Not long after that I became aware that ABBYY were selling their new FineReader PRO 9.0 locally. I was impressed with the features of the evaluation version, and quickly arranged to purchase a copy. (Competitor's Sales Managers please note - ABBYY seems to be about the only OCR software suppliers offering an evaluation version. I find it hard to understand why, in today's competitive world, the "others" haven't tumbled to the obvious benefits of that as a marketing ploy. A couple of generations ago, if we couldn't sample it, we called it "buying a pig in a poke"! I still try, very hard, not to do that.)

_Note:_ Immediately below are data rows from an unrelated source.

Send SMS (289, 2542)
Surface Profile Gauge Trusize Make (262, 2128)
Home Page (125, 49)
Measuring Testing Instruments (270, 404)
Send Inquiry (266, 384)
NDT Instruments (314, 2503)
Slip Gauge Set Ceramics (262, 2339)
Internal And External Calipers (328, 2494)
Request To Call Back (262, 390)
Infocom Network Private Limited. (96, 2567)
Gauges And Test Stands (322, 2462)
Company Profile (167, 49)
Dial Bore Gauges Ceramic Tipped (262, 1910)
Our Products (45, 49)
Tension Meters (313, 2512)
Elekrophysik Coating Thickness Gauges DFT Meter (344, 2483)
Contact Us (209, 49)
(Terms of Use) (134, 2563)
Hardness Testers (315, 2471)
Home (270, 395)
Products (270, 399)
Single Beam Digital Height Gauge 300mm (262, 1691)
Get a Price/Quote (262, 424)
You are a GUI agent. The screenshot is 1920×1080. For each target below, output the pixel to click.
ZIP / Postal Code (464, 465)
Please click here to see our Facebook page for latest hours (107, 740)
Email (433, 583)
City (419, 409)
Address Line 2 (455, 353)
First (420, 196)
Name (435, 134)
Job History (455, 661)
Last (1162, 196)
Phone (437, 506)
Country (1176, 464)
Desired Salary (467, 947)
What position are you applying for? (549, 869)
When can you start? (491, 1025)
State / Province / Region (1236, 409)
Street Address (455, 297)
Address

Since then I have routinely upgraded to FineReader PRO versions 10 and 11, as they became available.
I have only had version 11 for about a week, so my experience is limited. However in the interest of giving it a thorough workout, I have now scanned some 10 pages or so of Times New Roman and Arial text, in which there hasn't been a single "read error"!!

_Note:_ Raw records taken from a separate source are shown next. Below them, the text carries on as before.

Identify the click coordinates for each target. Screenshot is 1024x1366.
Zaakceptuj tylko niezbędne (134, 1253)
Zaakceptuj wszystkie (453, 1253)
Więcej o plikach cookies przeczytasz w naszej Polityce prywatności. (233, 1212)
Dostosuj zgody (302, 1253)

The really big personal bonus lies in ABBYY FineReader's superior ability to recognise 19th century typefaces. This has always been hard. (Not surprising when you remember that many of these old documents were printed in small town print shops, using homemade hand cast lead type, with ink quality depending on the "skills" of an apprentice who had to "paint" the ink onto the plates for each page.)

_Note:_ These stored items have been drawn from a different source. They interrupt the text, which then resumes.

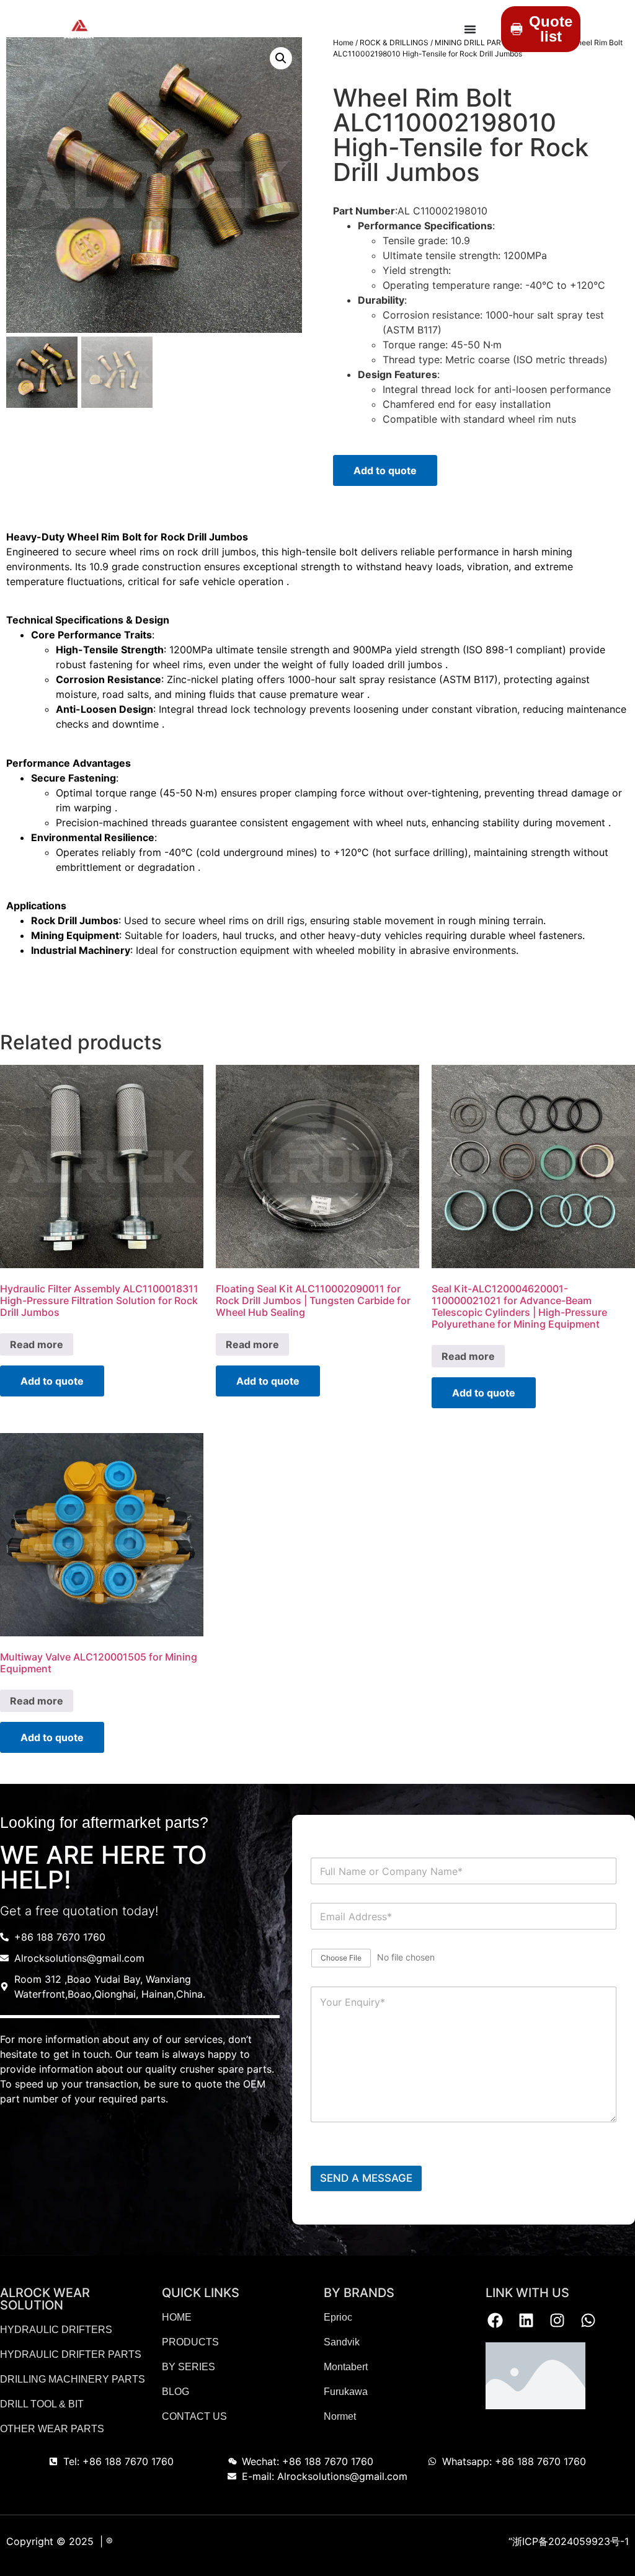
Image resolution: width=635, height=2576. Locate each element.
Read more (36, 1344)
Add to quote (385, 470)
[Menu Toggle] (470, 29)
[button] (281, 58)
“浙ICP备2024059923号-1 (568, 2541)
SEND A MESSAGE (366, 2178)
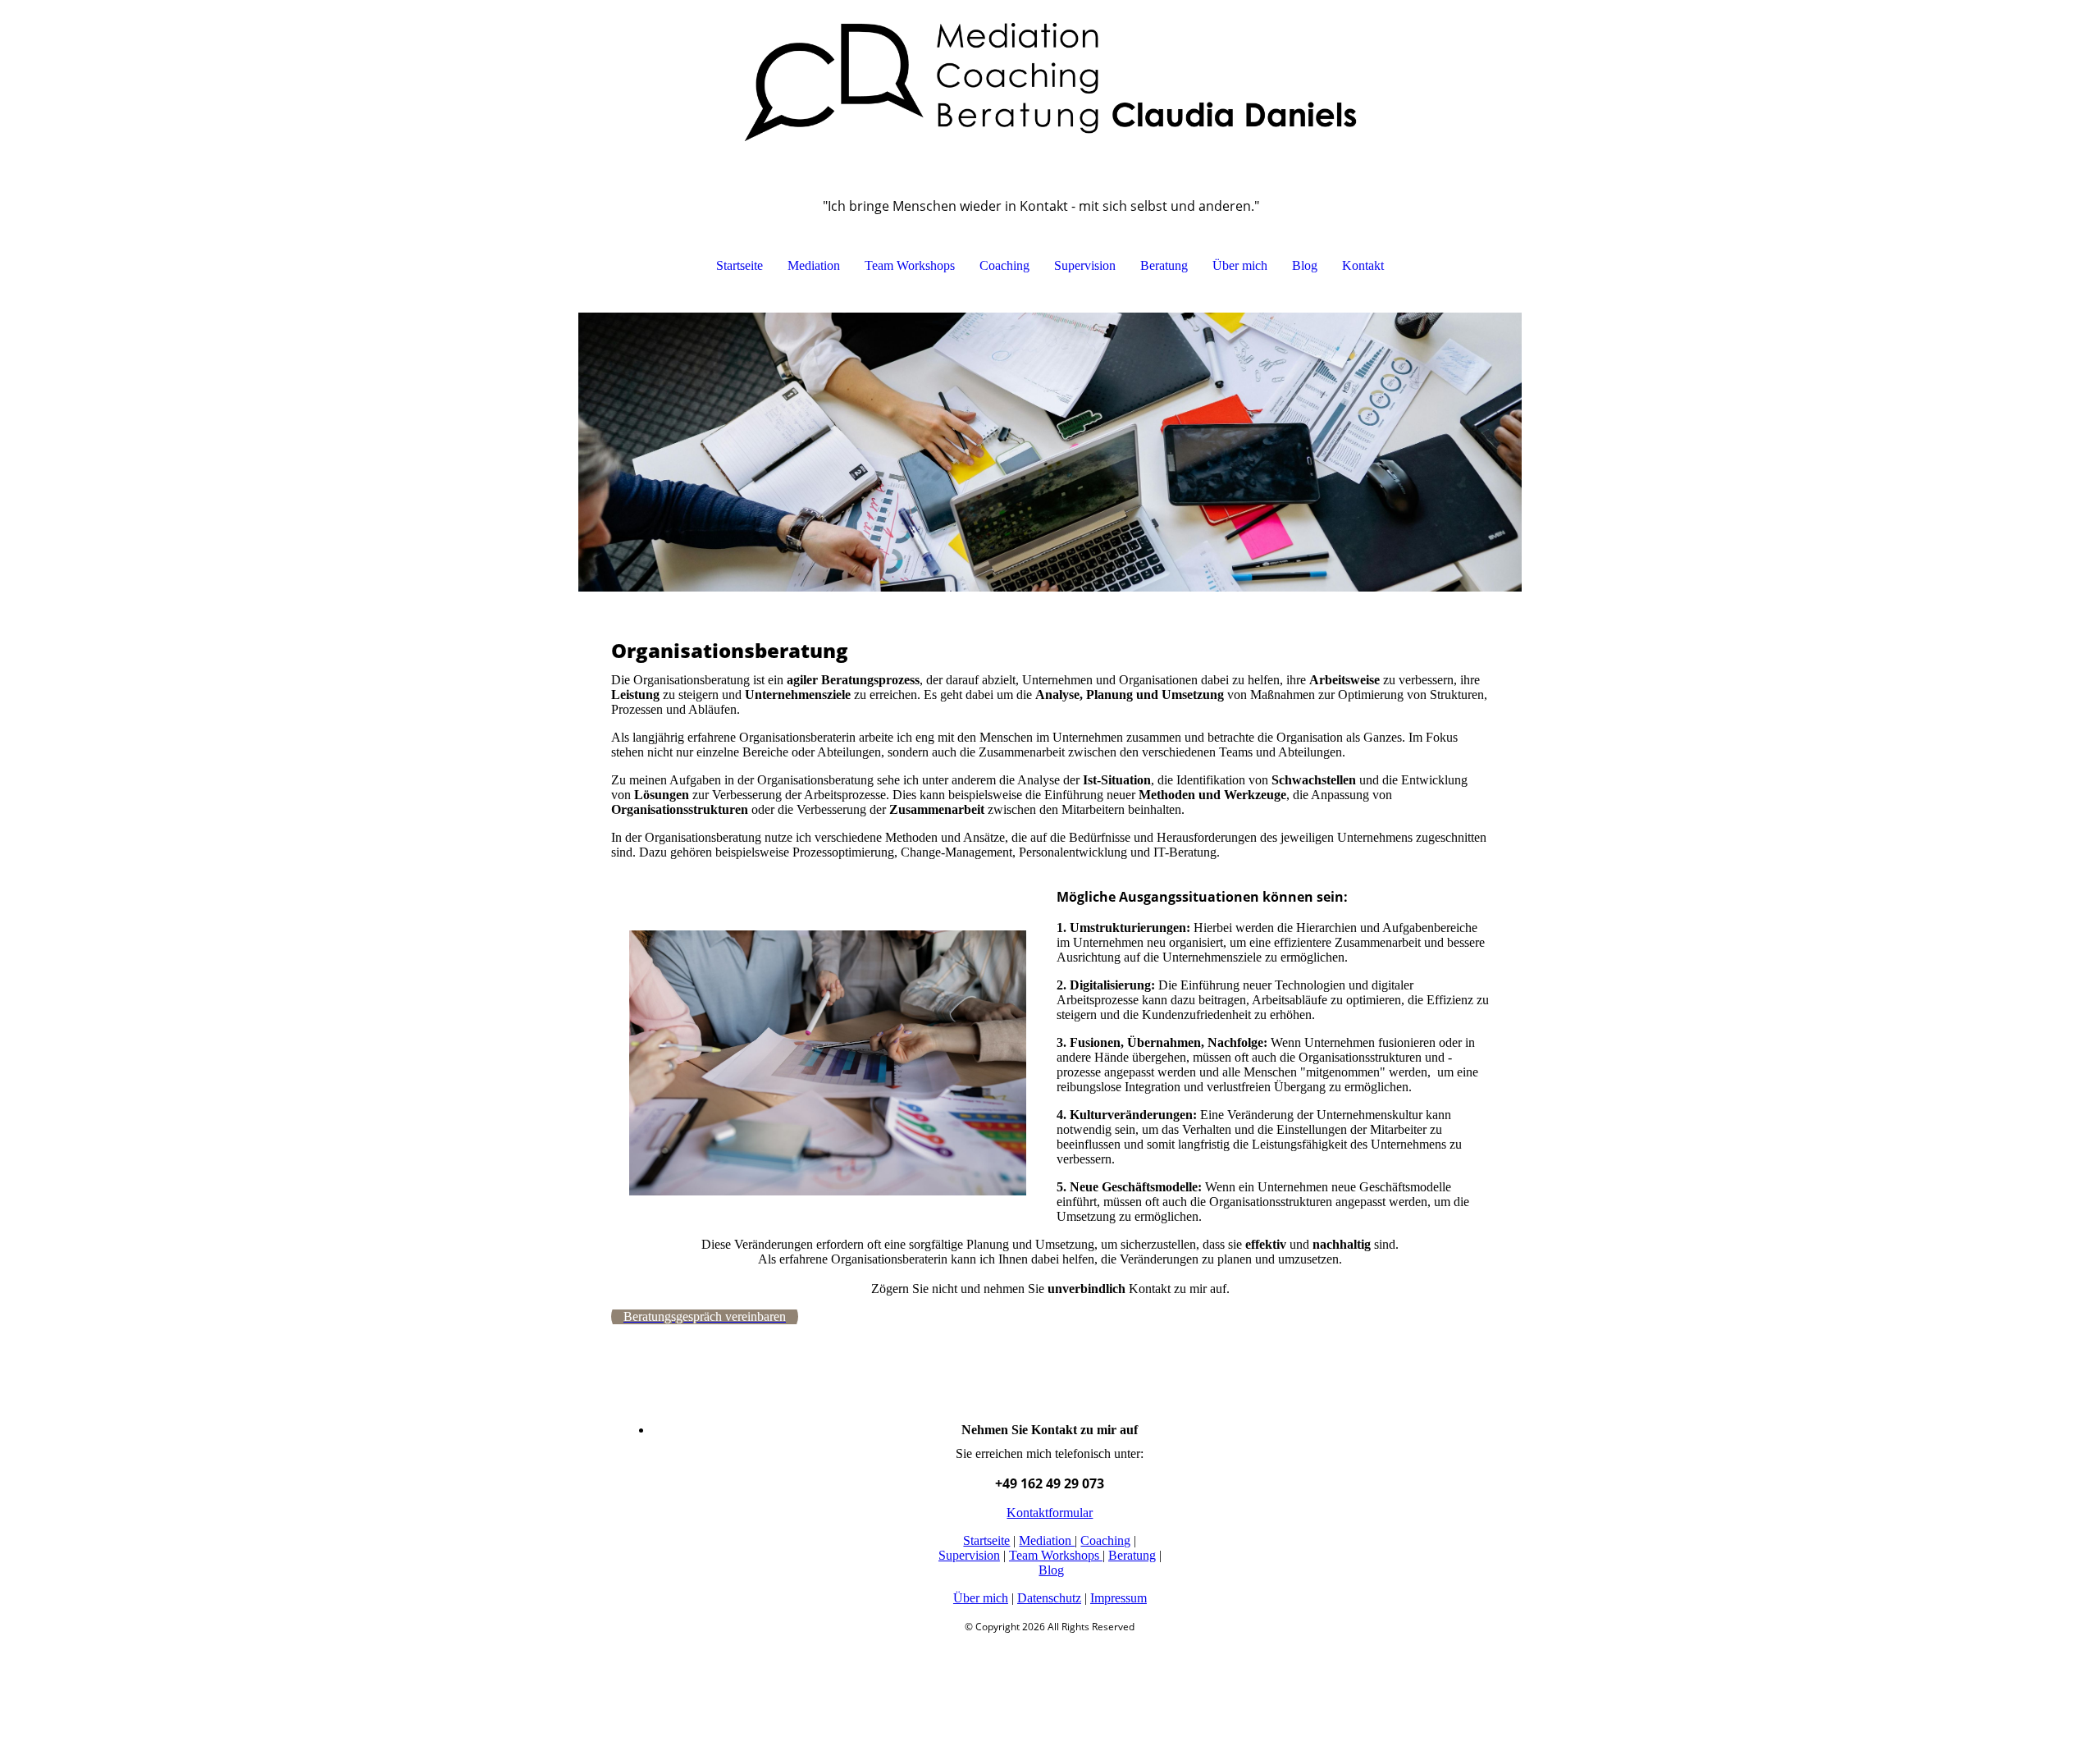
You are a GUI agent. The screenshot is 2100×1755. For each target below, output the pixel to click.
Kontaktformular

With older OCR software, "error counts" on these 19th century typefaces have been so high (sometimes upwards of 75-80%) that it simply wasn't worth the effort of trying.

ABBYY FineReader PRO 11 offers a feature which can OCR a PDF file made from scanned images, to add a searchable text hidden behind the images. I haven't had time to fully evaluate this feature, but my early impression is that results are at least as good as Acrobat Standard X, and Nitro PDF PRO 6.2. (Both of which I have copies of, and have used occasionally for this purpose)

However, for my purposes, the really great feature is the ability to OCR that same PDF file made from scanned images, and sent the result to a Microsoft Word document, complete with original formatting!

I have only tested this feature on one document so far, but the results are truly amazing.
The original file was a PDF made from scanned images of a 532 page book published in  1812.
(The Racovian Catechism, English Translation from the Latin, by Thomas Rees -- 44 MB download , available online from:  http://www.archive.org/download/racoviancatechis00reesuoft/racoviancatec... )

The original 44MB PDF became a 15MB searchable PDF file. And as a Word document it became a fully editable 3.6MB file.

A screen grab of a page from the 1812 Racovian Catechism, downloaded as a PDF file. Below is same page from the Word file generated with FineReader 11. The Word file is "as is" (including the 7.5pt font size!) without any editing.

While less than 100% perfect, accuracy on such an ancient document is remarkable, to say the least. For now I don't want to read the whole 532 pages to guess at a number, but read errors are going to be very low, especially compared with previous experience of some that older OCR software. With a little reformatting of page size and font size, and a determined spell check, it will be quite useful as a reference document which is much easier to use and much smaller to handle, than the original PDF.

There were a very small number of pages (about 2%) where ABBYY FineReader  said it had difficulty recognising the page, but I haven't had time to investigate the causes.
However when it did have problems it threw up a warning message noting the page number and the problem. These included things like "The font David does not contain some of the characters", or "Make sure the recognition language is turned on", or "The resolution of the source image is too small". That will make it easy to follow up later, if I ever need to.

IN SUMMARY
ABBYY FineReader 11 Professional Edition
PRICE: $A199
AVAILABILITY: http://finereader.abbyy.com/
VERDICT: Would I recommend it? Well of course you need to evaluate it for your own local  purposes which are bound to be quite different from mine. However there is an evaluation version available. And that is something you don't seem to be able to get from most of the opposition. But for me? This new version 11 is so good I may never have to upgrade again!!